-- Extracted material follows --
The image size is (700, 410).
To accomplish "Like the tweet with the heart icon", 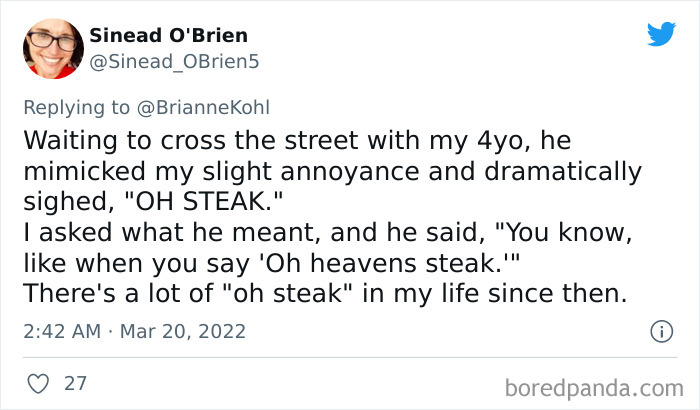I will (x=37, y=381).
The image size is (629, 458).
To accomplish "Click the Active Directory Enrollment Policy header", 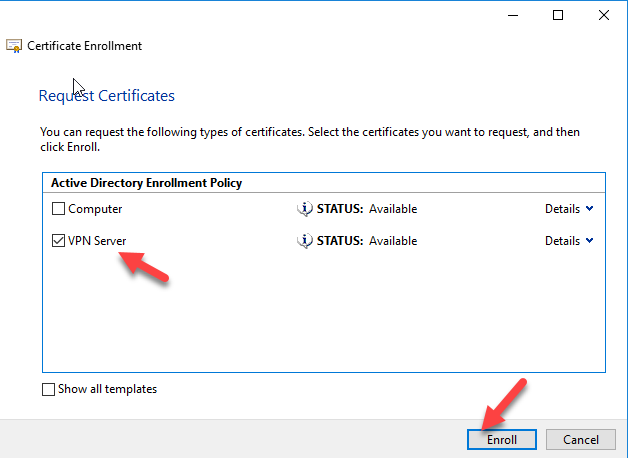I will [x=145, y=183].
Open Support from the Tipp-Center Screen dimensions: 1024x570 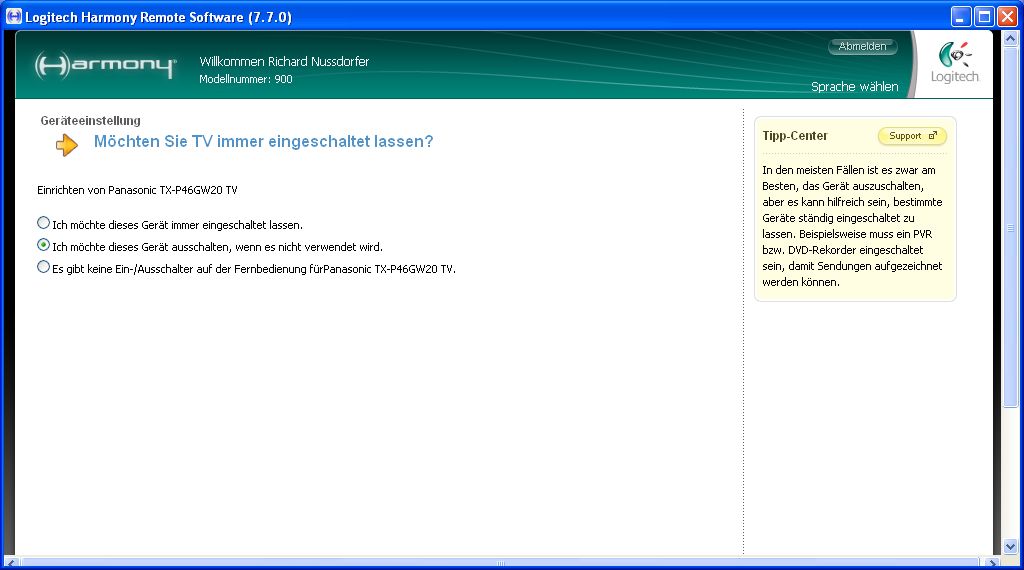[911, 136]
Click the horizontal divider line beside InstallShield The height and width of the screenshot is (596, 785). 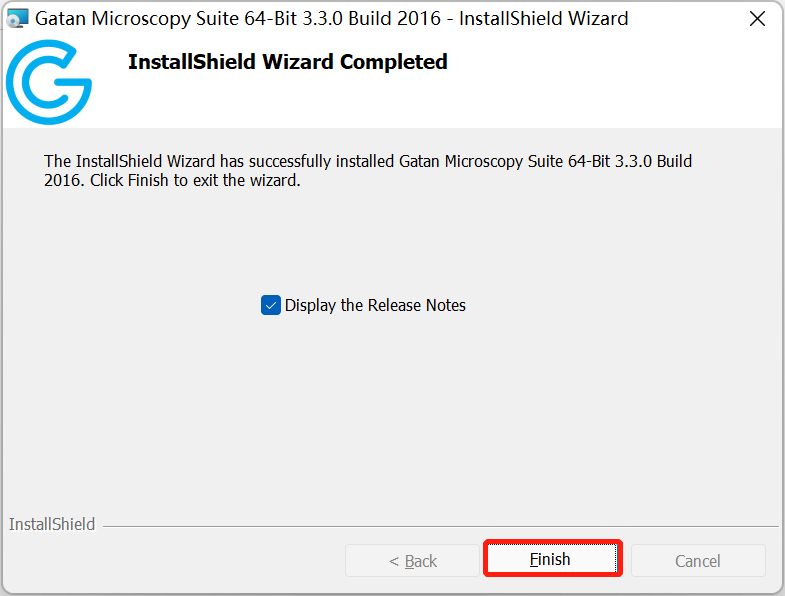(441, 526)
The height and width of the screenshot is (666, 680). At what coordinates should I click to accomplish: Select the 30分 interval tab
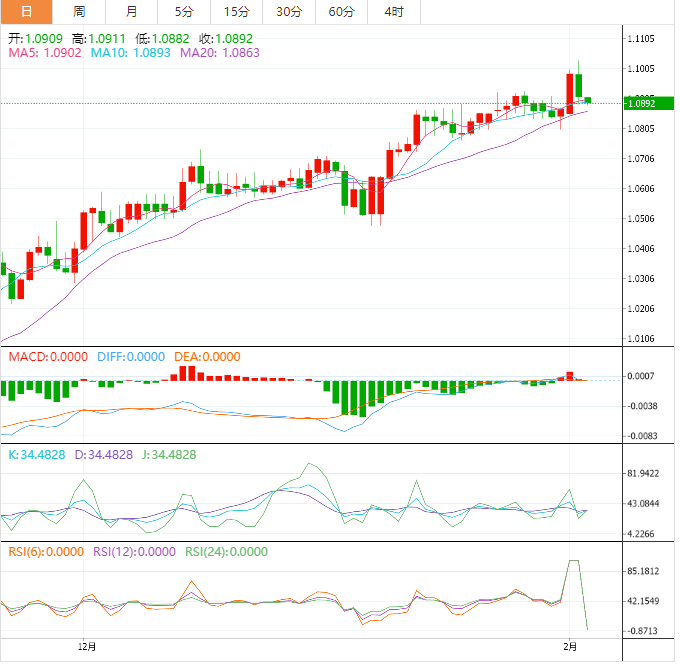coord(289,12)
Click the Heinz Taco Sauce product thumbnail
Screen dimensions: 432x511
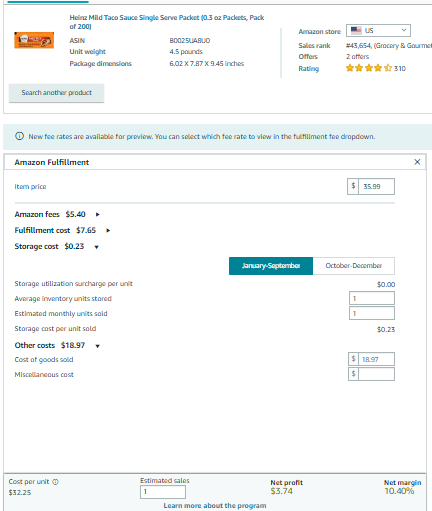(34, 40)
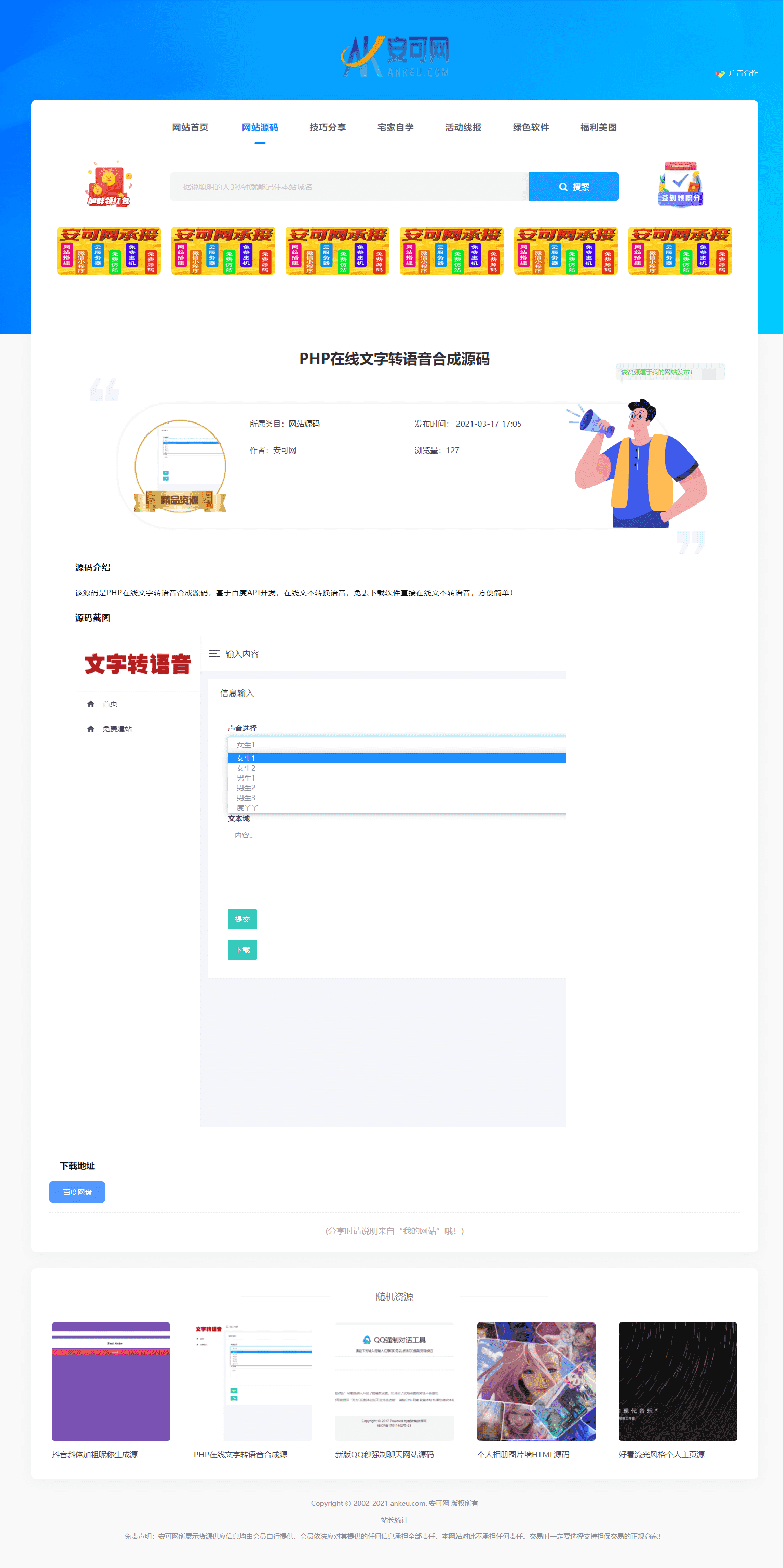Click the hamburger menu icon beside 输入内容
This screenshot has width=783, height=1568.
pyautogui.click(x=214, y=654)
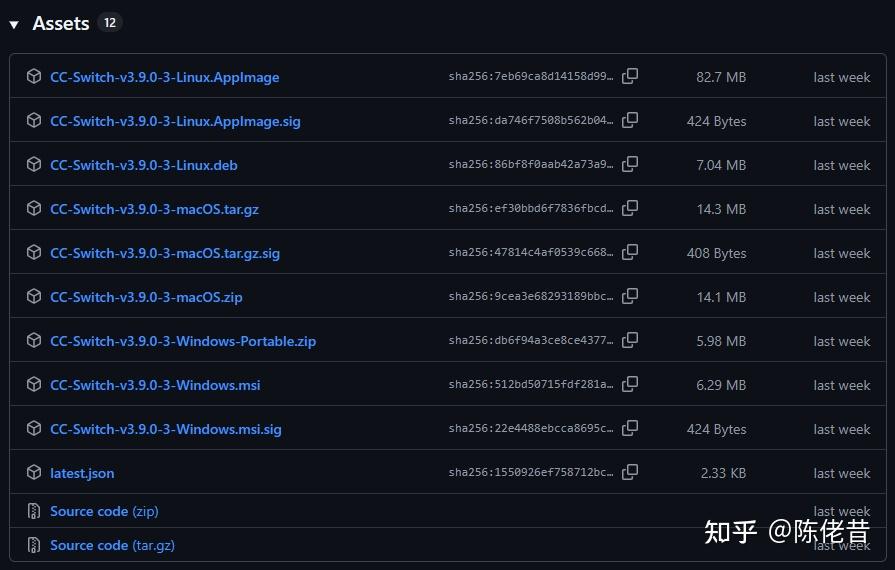Download CC-Switch-v3.9.0-3-Windows-Portable.zip
This screenshot has height=570, width=895.
183,341
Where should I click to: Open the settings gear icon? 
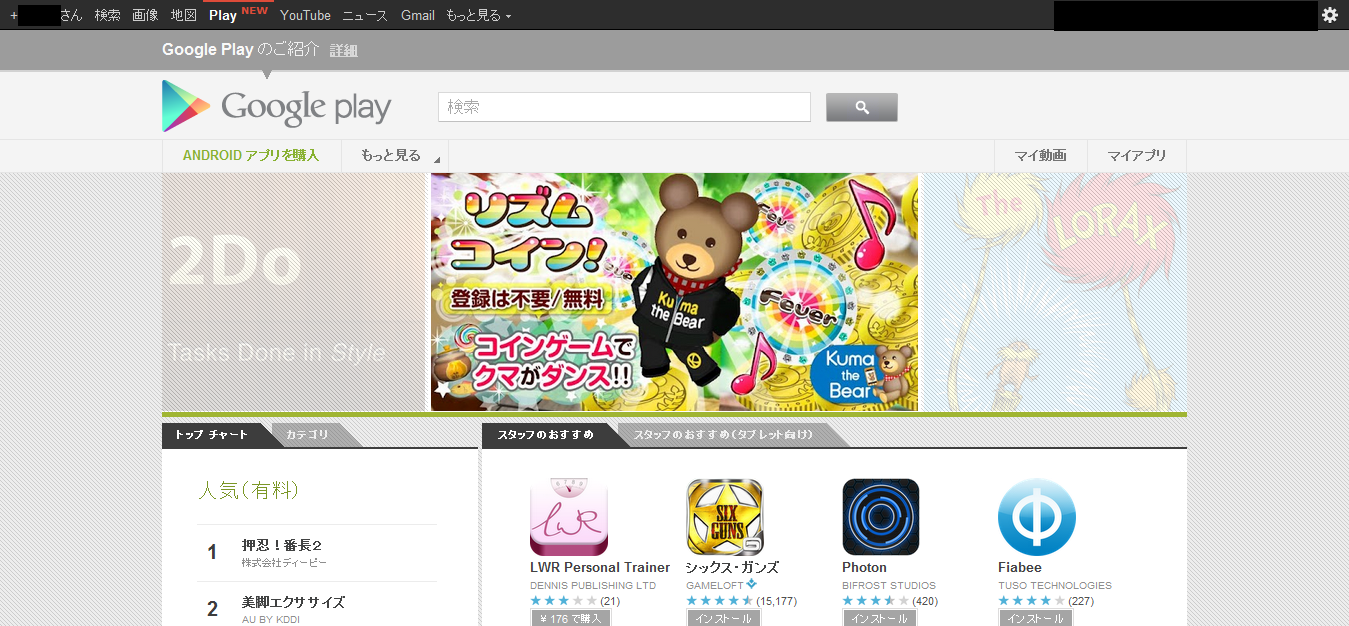click(x=1329, y=15)
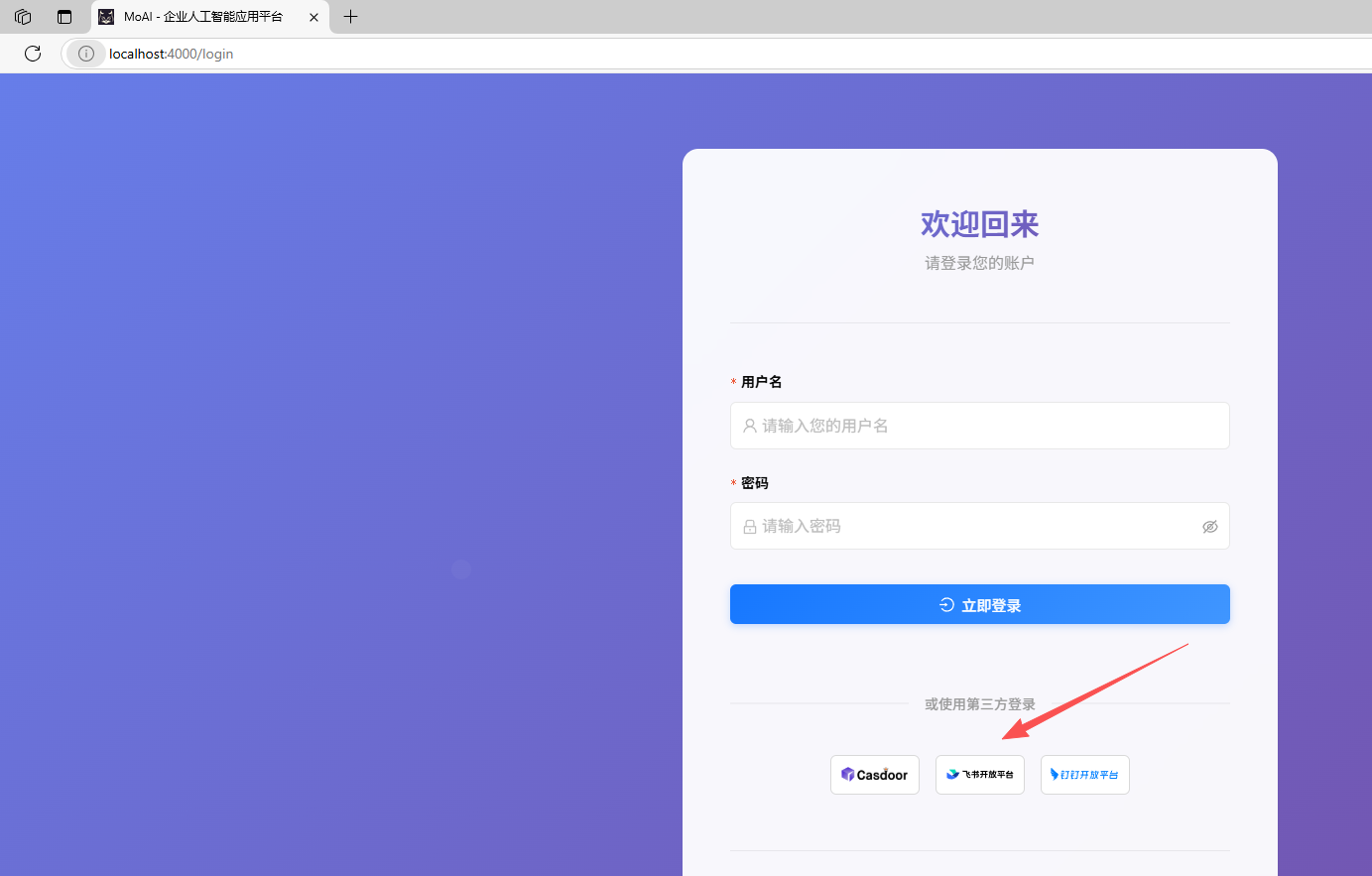Sign in with Feishu open platform (飞书开放平台)
This screenshot has width=1372, height=876.
(x=979, y=775)
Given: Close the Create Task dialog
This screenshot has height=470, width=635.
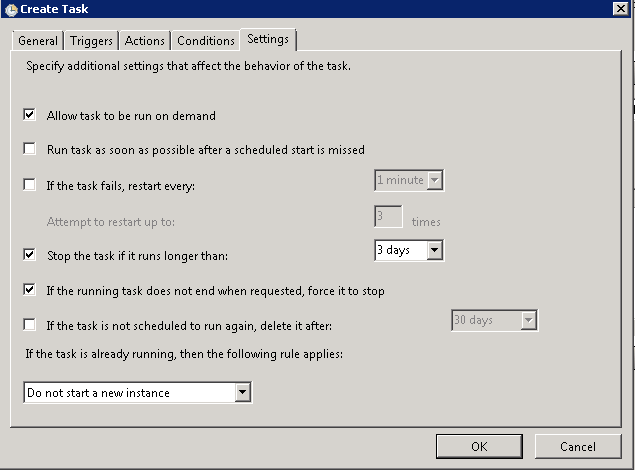Looking at the screenshot, I should tap(620, 9).
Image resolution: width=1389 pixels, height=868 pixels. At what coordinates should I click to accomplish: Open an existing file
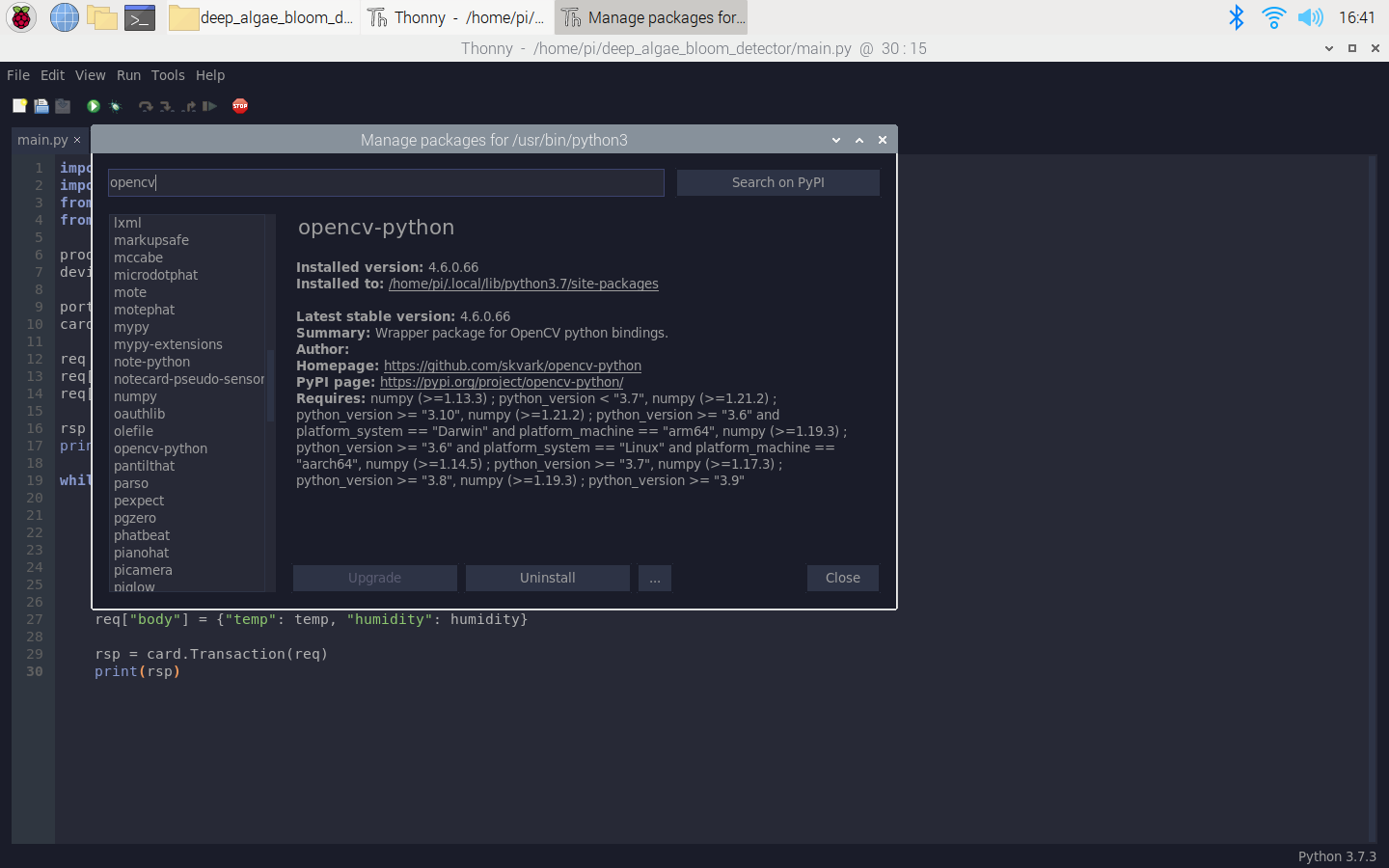(x=41, y=106)
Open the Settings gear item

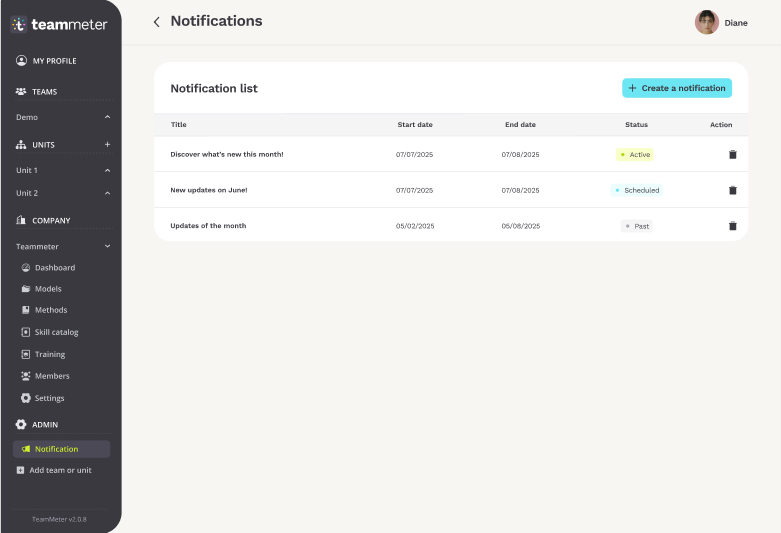48,398
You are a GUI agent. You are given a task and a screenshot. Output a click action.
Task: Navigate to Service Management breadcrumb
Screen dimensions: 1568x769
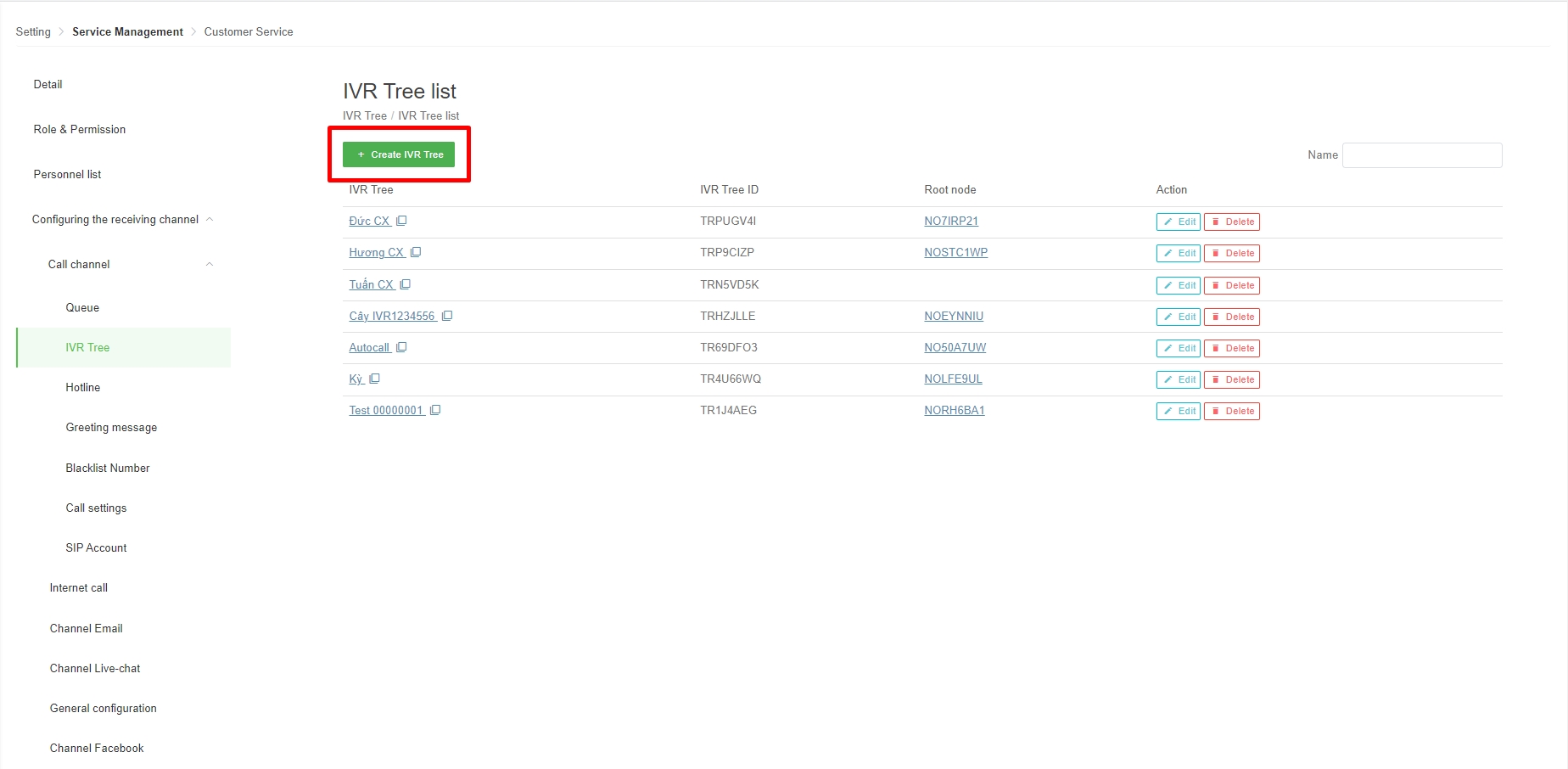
-- Extracted material concluded --
## About this task
Copy nothing but the lines from the line holding "Screen dimensions: 432x511" through the last line of the entries, exactly, while leaving out the pictures.

## Response area
Screen dimensions: 432x511
(34, 40)
Click the hamburger menu icon beside 输入内容
This screenshot has width=783, height=1568.
pyautogui.click(x=214, y=654)
Download CC-Switch-v3.9.0-3-Windows-Portable.zip
This screenshot has height=570, width=895.
183,341
Where should I click to: Open the settings gear icon? 
click(x=1329, y=15)
Sign in with Feishu open platform (飞书开放平台)
This screenshot has width=1372, height=876.
(x=979, y=775)
Given: Close the Create Task dialog
This screenshot has height=470, width=635.
Looking at the screenshot, I should tap(620, 9).
Image resolution: width=1389 pixels, height=868 pixels. At what coordinates should I click to accomplish: Open an existing file
(x=41, y=106)
Open the Settings gear item

48,398
You are a GUI agent. You are given a task and a screenshot. Output a click action.
Task: Navigate to Service Management breadcrumb
Screen dimensions: 1568x769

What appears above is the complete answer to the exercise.